**Source data**
------------

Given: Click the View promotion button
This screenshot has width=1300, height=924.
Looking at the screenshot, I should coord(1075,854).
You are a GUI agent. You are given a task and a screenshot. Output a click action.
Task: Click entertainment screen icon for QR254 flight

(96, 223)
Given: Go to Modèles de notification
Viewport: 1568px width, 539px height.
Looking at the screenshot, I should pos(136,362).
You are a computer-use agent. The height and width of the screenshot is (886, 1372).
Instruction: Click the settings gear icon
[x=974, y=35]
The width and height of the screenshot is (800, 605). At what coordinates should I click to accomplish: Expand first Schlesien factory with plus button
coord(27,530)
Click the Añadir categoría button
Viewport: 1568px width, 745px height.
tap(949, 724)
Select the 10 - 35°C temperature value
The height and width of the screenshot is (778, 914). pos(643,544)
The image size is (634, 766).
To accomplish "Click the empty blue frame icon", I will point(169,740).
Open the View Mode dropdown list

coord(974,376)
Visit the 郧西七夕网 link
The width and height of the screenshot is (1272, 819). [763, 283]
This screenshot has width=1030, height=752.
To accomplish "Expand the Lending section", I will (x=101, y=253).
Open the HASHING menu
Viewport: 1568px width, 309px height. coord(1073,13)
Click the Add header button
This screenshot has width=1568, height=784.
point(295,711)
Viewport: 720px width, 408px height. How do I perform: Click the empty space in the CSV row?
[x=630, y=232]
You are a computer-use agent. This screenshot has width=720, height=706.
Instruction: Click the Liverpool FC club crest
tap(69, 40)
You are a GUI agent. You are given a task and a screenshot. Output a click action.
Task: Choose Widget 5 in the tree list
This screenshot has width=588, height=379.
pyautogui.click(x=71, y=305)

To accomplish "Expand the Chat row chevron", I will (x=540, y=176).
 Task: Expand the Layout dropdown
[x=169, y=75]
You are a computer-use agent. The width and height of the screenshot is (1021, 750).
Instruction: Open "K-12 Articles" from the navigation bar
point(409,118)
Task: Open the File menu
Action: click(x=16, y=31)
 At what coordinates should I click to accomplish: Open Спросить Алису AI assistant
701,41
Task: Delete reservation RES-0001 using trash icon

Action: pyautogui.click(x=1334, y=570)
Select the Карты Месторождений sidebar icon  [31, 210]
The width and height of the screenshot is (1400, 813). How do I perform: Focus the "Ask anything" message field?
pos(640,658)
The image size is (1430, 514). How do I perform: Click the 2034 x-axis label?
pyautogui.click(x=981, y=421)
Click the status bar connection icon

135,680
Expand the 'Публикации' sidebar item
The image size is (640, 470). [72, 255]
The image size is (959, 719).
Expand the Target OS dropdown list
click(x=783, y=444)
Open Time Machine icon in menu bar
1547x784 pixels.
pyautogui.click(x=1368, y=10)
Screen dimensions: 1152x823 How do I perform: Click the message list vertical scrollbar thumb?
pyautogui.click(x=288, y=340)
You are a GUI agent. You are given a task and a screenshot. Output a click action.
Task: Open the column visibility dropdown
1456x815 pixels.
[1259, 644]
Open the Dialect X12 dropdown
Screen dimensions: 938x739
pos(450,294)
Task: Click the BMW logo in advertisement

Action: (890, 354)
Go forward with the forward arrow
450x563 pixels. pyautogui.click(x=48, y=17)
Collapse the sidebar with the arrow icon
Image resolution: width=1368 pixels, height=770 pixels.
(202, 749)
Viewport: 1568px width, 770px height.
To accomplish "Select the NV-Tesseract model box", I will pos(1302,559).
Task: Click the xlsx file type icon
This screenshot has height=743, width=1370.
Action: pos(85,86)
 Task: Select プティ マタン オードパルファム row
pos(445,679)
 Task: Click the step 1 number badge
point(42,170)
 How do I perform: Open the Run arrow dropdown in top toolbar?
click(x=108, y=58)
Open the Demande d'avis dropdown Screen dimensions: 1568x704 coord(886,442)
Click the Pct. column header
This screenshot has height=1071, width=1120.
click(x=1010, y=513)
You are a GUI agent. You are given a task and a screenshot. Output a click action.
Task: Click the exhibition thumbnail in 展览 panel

------------

Reproduce the records above exactly. Leave nothing out.

**Result**
Given: Click the View promotion button
This screenshot has width=1300, height=924.
Looking at the screenshot, I should coord(1075,854).
You are a GUI agent. You are given a task and a screenshot. Output a click action.
Task: Click entertainment screen icon for QR254 flight

(96, 223)
Given: Go to Modèles de notification
Viewport: 1568px width, 539px height.
Looking at the screenshot, I should pos(136,362).
You are a computer-use agent. The height and width of the screenshot is (886, 1372).
Instruction: Click the settings gear icon
[x=974, y=35]
The width and height of the screenshot is (800, 605). At what coordinates should I click to accomplish: Expand first Schlesien factory with plus button
coord(27,530)
Click the Añadir categoría button
Viewport: 1568px width, 745px height.
tap(949, 724)
Select the 10 - 35°C temperature value
The height and width of the screenshot is (778, 914). pos(643,544)
The image size is (634, 766).
To accomplish "Click the empty blue frame icon", I will point(169,740).
Open the View Mode dropdown list

coord(974,376)
Visit the 郧西七夕网 link
The width and height of the screenshot is (1272, 819). [763, 283]
This screenshot has width=1030, height=752.
To accomplish "Expand the Lending section", I will (x=101, y=253).
Open the HASHING menu
Viewport: 1568px width, 309px height. coord(1073,13)
Click the Add header button
This screenshot has width=1568, height=784.
point(295,711)
Viewport: 720px width, 408px height. How do I perform: Click the empty space in the CSV row?
[x=630, y=232]
You are a computer-use agent. This screenshot has width=720, height=706.
Instruction: Click the Liverpool FC club crest
tap(69, 40)
You are a GUI agent. You are given a task and a screenshot. Output a click action.
Task: Choose Widget 5 in the tree list
This screenshot has width=588, height=379.
pyautogui.click(x=71, y=305)

To accomplish "Expand the Chat row chevron", I will (x=540, y=176).
 Task: Expand the Layout dropdown
[x=169, y=75]
You are a computer-use agent. The width and height of the screenshot is (1021, 750).
Instruction: Open "K-12 Articles" from the navigation bar
point(409,118)
Task: Open the File menu
Action: click(x=16, y=31)
 At what coordinates should I click to accomplish: Open Спросить Алису AI assistant
701,41
Task: Delete reservation RES-0001 using trash icon

Action: pyautogui.click(x=1334, y=570)
Select the Карты Месторождений sidebar icon  [31, 210]
The width and height of the screenshot is (1400, 813). How do I perform: Focus the "Ask anything" message field?
pos(640,658)
The image size is (1430, 514). How do I perform: Click the 2034 x-axis label?
pyautogui.click(x=981, y=421)
Click the status bar connection icon

135,680
Expand the 'Публикации' sidebar item
The image size is (640, 470). [72, 255]
The image size is (959, 719).
Expand the Target OS dropdown list
click(x=783, y=444)
Open Time Machine icon in menu bar
1547x784 pixels.
pyautogui.click(x=1368, y=10)
Screen dimensions: 1152x823 How do I perform: Click the message list vertical scrollbar thumb?
pyautogui.click(x=288, y=340)
You are a GUI agent. You are given a task and a screenshot. Output a click action.
Task: Open the column visibility dropdown
1456x815 pixels.
[1259, 644]
Open the Dialect X12 dropdown
Screen dimensions: 938x739
pos(450,294)
Task: Click the BMW logo in advertisement

Action: (890, 354)
Go forward with the forward arrow
450x563 pixels. pyautogui.click(x=48, y=17)
Collapse the sidebar with the arrow icon
Image resolution: width=1368 pixels, height=770 pixels.
(202, 749)
Viewport: 1568px width, 770px height.
To accomplish "Select the NV-Tesseract model box", I will pos(1302,559).
Task: Click the xlsx file type icon
This screenshot has height=743, width=1370.
Action: pos(85,86)
 Task: Select プティ マタン オードパルファム row
pos(445,679)
 Task: Click the step 1 number badge
point(42,170)
 How do I perform: Open the Run arrow dropdown in top toolbar?
click(x=108, y=58)
Open the Demande d'avis dropdown Screen dimensions: 1568x704 coord(886,442)
Click the Pct. column header
This screenshot has height=1071, width=1120.
click(x=1010, y=513)
You are a GUI agent. You are given a task and a screenshot. Output a click action.
Task: Click the exhibition thumbnail in 展览 panel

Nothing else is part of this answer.